That the less the quantity needed, the greater is the tendency towards substitution of the products of the vegetable and mineral kingdom for those of the animal one- the power to obtain supplies thus growing as the need declines:

That the greater the tendency towards such substitution, the greater is that which leads to creation of local centres, and the larger is the proportion of the force obtained, that may be given to further development of the latent treasures of the earth; the more rapid is the increase in the power of combination; the more perfect is the development of the various faculties of man; and the greater is the tendency towards the production of the real MAN capable of becoming absolute master over nature,

and over himself:

That the greater the tendency towards the development of the earth's latent powers, the greater is the competition for the purchase of labor the greater is the value of man- the more equitable the distribution of the laborer's products-and the greater the tendency towards general development of the feeling of hope in the future, and responsibility for the exercise of the power obtained by means of action in the past:

That the higher the feeling of hope, the greater is the tendency towards seeking matrimony as affording the means of indulging the kindly feelings towards wife and children, and the love of home; and the less the tendency towards seeking it, as affording the means of mere animal indulgence:

That nature here co-operates with man - vital force tending more and more in the direction of further strengthening the reasoning powers, and less in the direction of procreation :

That, consequently, every stage of progress towards real civilization, is attended with increase in the power to demand supplies of food—while diminishing the proportion borne by the demand for food to the mouths that are to be fed, and slowly, but certainly, diminishing the tendency towards increase in the number of mouths themselves the ultimate effect exhibiting itself in large increase in the proportion borne by food to population.

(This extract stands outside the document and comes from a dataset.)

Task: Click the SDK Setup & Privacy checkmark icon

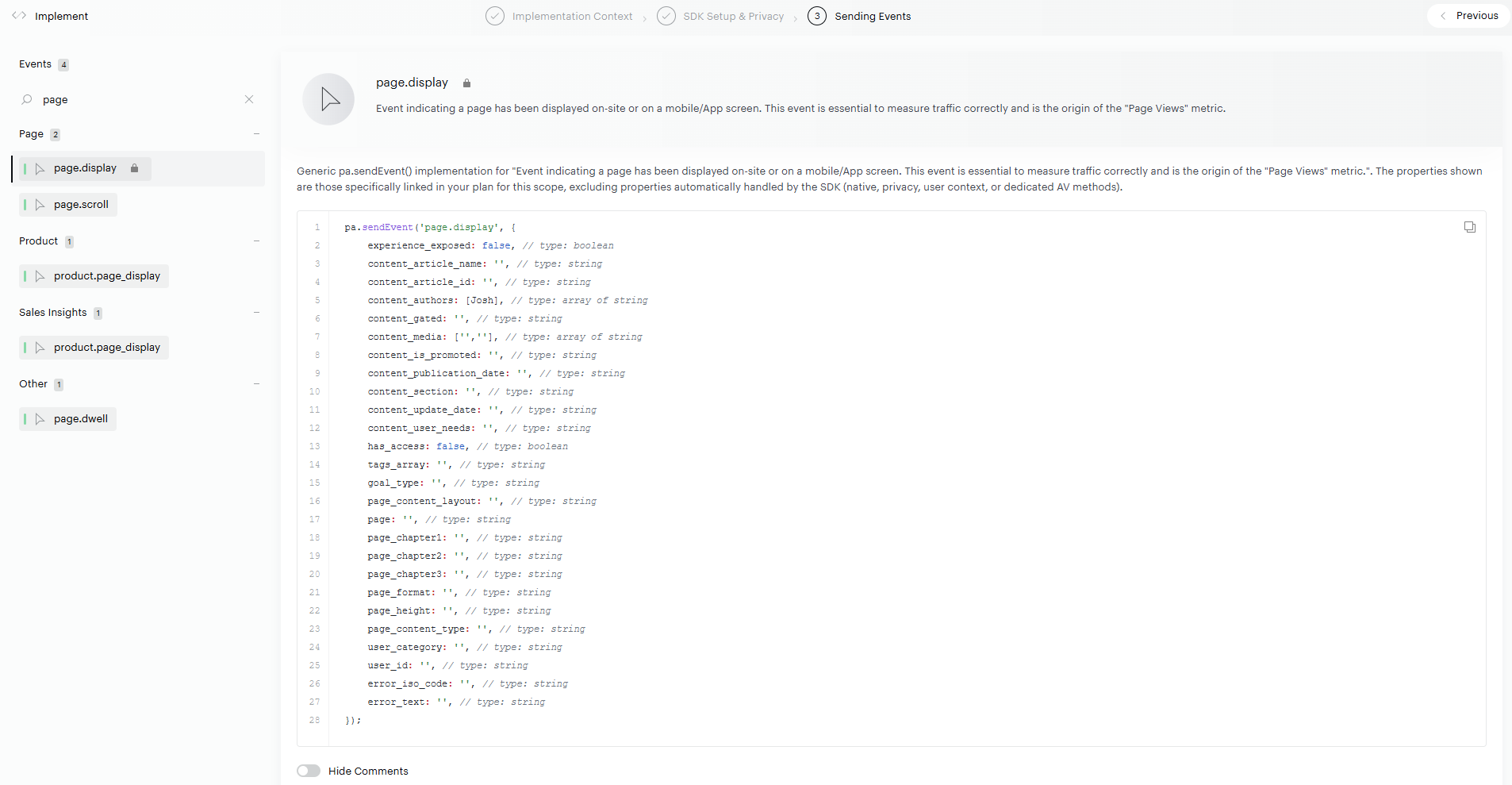Action: click(666, 16)
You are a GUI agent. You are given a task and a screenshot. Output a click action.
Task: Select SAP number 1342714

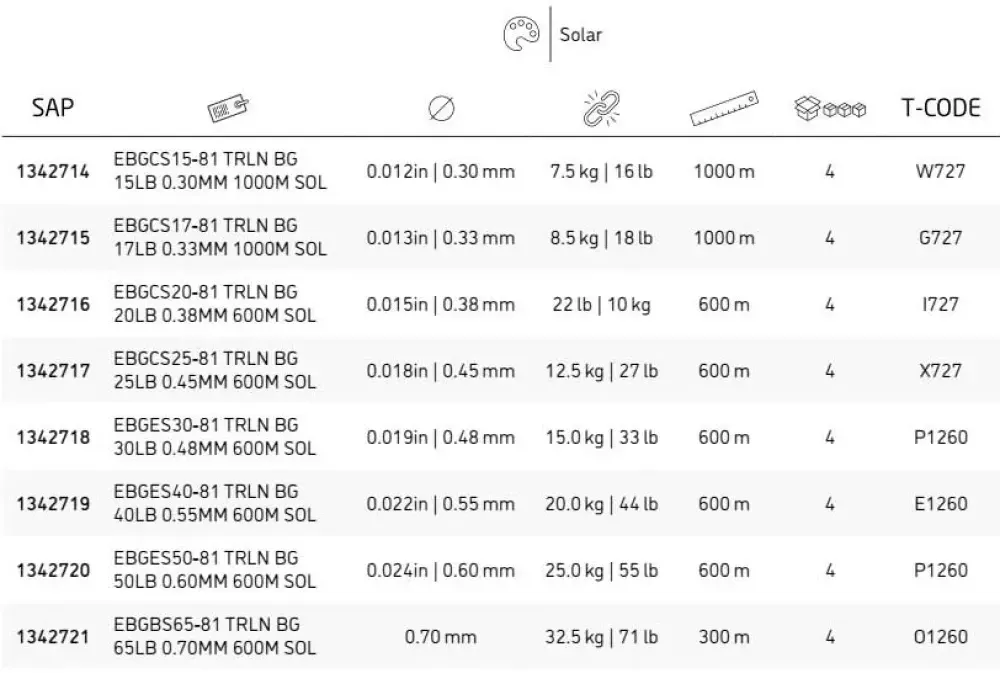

Such are the various forces to whose combined operation we are required to look for the proper adjustment of the supply of food,

and other raw materials, to the demand for them - those forces operating within and without the human system, and tending always to establish among its several functions an orderly balance, while displaying their power in bringing up subsistence to a level with a demand, that is itself constantly diminishing in the ratio borne by it to the numbers requiring to be supplied. The sciences and the arts subservient to the production of raw materials, must grow with even pace, as the morality and intelligence of the race become more and more developed. The forces which war upon human life, and those to which that life must look for maintenance, tend towards an equal balance, and the preponderance of the one or the other must rest with man himself— the overruling law of the process tending towards an exact equilibrium. In him, and him alone, the exercise of the procreative power was placed under the guidance of intellect that intellect having been given to him, that he might be enabled to place himself in the control and direction of all the wonderful forces of nature, his own included.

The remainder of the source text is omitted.